GOVERNO ACEITA MUDAR PROJETO, MAS RISCOS A PARIDADE DE TRABALHADORES NA GESTÃO DOS FUNDOS DE PENSÃO CONTINUAM

golpeConforme noticiamos no final da semana passada, a Anapar – Associação Nacional dos Participantes de Fundos de Pensão, estava realizando mobilização no Congresso Nacional contra o Projeto de Lei Complementar (PLP) 268/2016, que pretende minar a representação dos trabalhadores na gestão dos fundos de previdência complementar vinculadas à União, aos Estados, ao Distrito Federal e aos Municípios e a suas autarquias, fundações, sociedades de economia mista e outras entidades públicas. O projeto é tratado como prioridade pelo governo de Michel Temer.

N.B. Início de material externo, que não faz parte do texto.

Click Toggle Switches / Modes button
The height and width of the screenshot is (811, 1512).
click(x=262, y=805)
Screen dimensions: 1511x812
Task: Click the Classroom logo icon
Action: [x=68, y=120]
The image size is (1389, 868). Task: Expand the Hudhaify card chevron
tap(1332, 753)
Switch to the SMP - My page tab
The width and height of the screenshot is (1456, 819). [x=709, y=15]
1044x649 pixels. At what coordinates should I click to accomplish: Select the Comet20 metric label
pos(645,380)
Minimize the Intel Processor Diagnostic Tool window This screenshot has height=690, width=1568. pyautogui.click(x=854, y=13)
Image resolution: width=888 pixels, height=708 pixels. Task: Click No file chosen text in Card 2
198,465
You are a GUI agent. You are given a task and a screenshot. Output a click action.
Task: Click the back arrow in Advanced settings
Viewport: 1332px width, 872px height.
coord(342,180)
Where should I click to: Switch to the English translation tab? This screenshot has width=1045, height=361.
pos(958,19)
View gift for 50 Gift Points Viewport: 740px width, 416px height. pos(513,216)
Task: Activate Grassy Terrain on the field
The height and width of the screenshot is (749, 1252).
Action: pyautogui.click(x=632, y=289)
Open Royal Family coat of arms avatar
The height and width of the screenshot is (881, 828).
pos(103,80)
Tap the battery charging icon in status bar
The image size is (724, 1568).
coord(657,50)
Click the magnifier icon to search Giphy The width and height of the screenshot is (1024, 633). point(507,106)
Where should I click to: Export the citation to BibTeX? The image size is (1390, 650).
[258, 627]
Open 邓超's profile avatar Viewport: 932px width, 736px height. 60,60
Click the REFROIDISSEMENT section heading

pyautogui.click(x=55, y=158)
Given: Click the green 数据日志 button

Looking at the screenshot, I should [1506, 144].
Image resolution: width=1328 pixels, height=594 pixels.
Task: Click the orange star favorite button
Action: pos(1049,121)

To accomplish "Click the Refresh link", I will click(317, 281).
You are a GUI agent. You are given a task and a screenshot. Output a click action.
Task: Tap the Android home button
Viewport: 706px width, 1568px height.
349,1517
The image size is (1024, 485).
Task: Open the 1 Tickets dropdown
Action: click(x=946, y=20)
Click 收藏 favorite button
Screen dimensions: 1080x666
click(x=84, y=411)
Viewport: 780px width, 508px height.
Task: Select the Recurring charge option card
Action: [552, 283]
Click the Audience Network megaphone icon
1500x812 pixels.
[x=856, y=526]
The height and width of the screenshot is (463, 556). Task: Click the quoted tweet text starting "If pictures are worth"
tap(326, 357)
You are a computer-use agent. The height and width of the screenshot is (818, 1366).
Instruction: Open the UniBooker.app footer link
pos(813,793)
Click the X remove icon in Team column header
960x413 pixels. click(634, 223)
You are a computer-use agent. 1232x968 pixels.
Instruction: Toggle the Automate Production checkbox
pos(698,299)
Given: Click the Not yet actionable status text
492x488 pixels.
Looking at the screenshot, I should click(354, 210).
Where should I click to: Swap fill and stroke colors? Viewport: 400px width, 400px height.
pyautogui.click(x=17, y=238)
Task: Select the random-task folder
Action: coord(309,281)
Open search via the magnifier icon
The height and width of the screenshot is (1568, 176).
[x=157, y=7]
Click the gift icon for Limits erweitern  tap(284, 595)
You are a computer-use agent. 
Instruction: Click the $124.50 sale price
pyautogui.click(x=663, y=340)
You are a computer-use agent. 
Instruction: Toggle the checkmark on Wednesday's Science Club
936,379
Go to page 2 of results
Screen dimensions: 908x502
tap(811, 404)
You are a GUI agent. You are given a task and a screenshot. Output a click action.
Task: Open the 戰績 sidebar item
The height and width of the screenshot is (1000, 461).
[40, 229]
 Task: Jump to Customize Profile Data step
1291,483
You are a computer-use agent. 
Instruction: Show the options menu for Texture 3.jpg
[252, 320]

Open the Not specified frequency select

A mobilização da Anapar levou o governo a aceitar alterar alguns pontos. O governo Michel Temer diz agora que aceita manter a atual estrutura dos Conselhos Deliberativo e Fiscal, onde é garantida a paridade entre representantes indicados pelas empresas patrocinadoras e representantes eleitos pelos trabalhadores participantes. Porém, quer criar duas novas instâncias, o Comitê de Investimento e a Auditoria Interna. O Comitê de Investimentos seria formado por representantes do “mercado”.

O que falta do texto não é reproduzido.